Much of this panic, in addition to keeping moribund governments on its feet, also serves to deflect a debate that would be a duty today: because public health is unable to stop an epidemic, SINCE THE REASON FOR WHAT EXIST?

And the answer is: "superfluous" hospitals have been closed, that is, those that today could offer the necessary beds, and the doctors who would serve today were fired (or retired without replacements). Waste has been cut, that is, purchases that are disproportionate to normal use (that is, all the equipment you would now need), and today the showdown.

Of course, it doesn't always come.

But with the mortality figures we know, a relatively old nation like Italy risks two and a half million deaths, all in the elderly, with a prevalence of women.

What privatizers don't say.

So, you cut the "waste". You said that the private sector "is more efficient". Well.

Now where are your "PRIVATE?"

Where's their proverbial efficiency, now what's the use? (I challenge you to find a single proverb that talks about the efficiency of private individuals, but I don't know why it is necessary to put "proverbial" in front of the efficiency of private individuals. In my opinion "mythological" fits better). Where is their incredible elasticity, against the gray bureaucracy of the state, now that you literally hang on the lips of ministers?

The idea of ​​privatizing health care and making it efficient for ordinary administration was a bad idea. Today the problem is there for all to see.

Instead of terrorizing the population hoping that you don't think about it, it is time to realize something. They are all at home. They have time to think. They are connected to the internet.

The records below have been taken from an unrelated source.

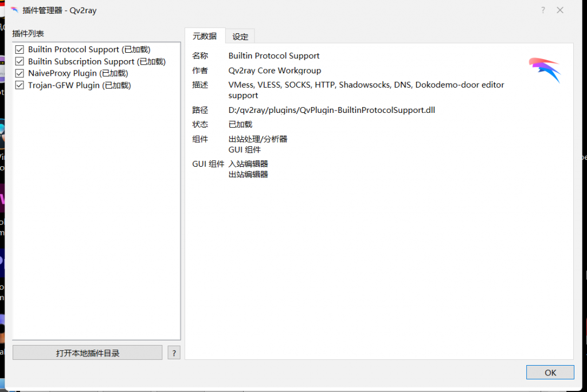Uncheck the Builtin Protocol Support checkbox

click(19, 50)
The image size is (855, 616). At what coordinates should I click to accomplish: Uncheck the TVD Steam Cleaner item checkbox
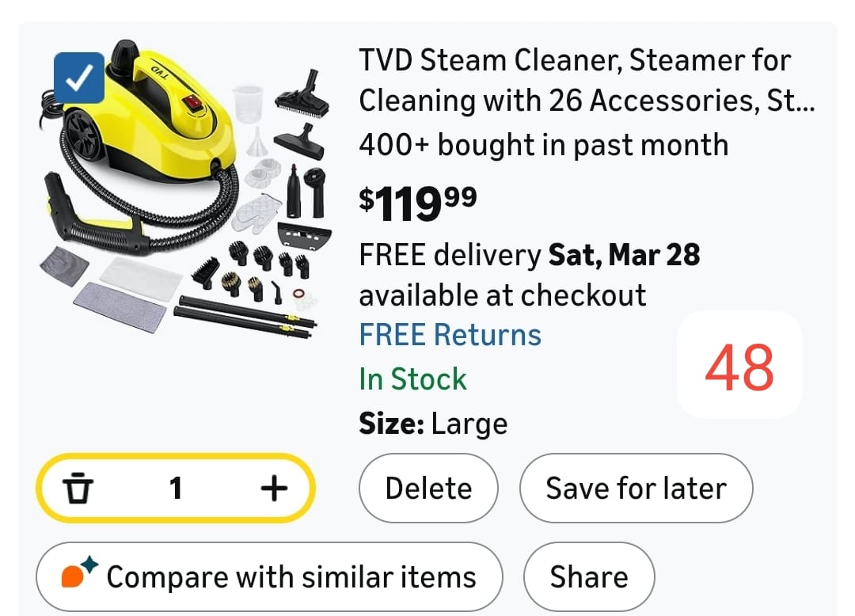pos(79,78)
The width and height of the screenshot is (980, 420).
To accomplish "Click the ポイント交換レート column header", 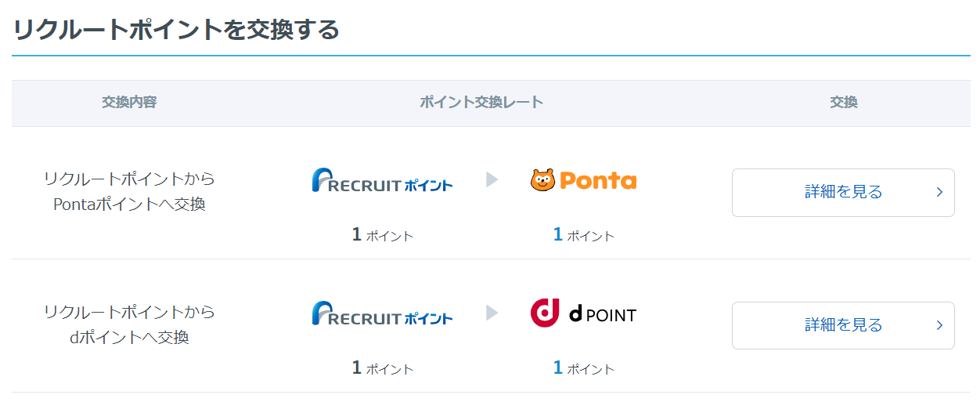I will pyautogui.click(x=481, y=102).
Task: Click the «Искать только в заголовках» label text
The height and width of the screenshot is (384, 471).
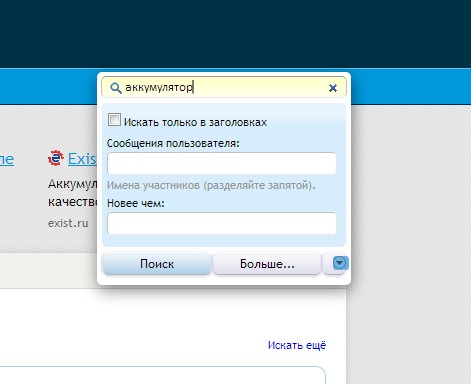Action: click(195, 122)
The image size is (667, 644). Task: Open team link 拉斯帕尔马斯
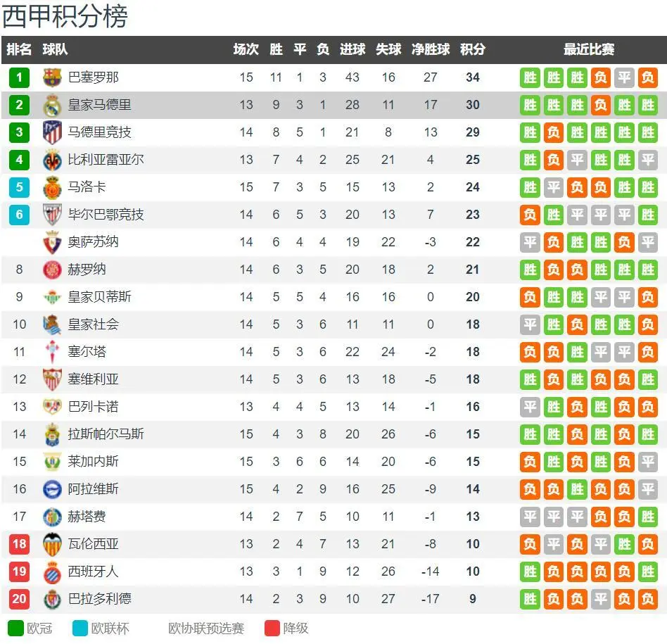(x=106, y=434)
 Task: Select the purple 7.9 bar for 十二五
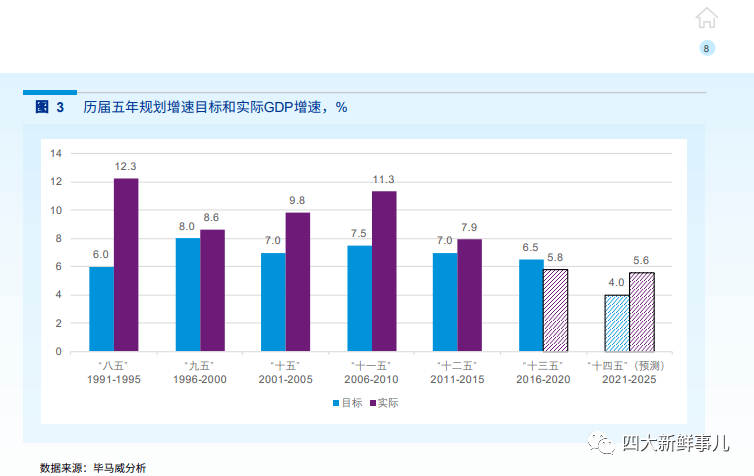(x=470, y=296)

And sooner or later, someone will tell them that

PRIVATE HEALTH IS A CRAZY CAGATA.

And we still don't know how long the death toll in the US can still be hidden. Given their "level of preparation", when the truth blows up in Trump's face, there will be laughter.

Because nothing helps Sanders, like millions of people asking for public health during an epidemic.

But we will see this. For now, it would be a good idea to reflect on this for a moment in Europe: in the health sector, private individuals only save on "sunny days". On rainy days, when the epidemic arrives, the price is so high as to eat all past savings.

When it ends, in about 18 months, you will have a devastated economy and two million dead. And then you will wonder if the private "savings" have really served you so much.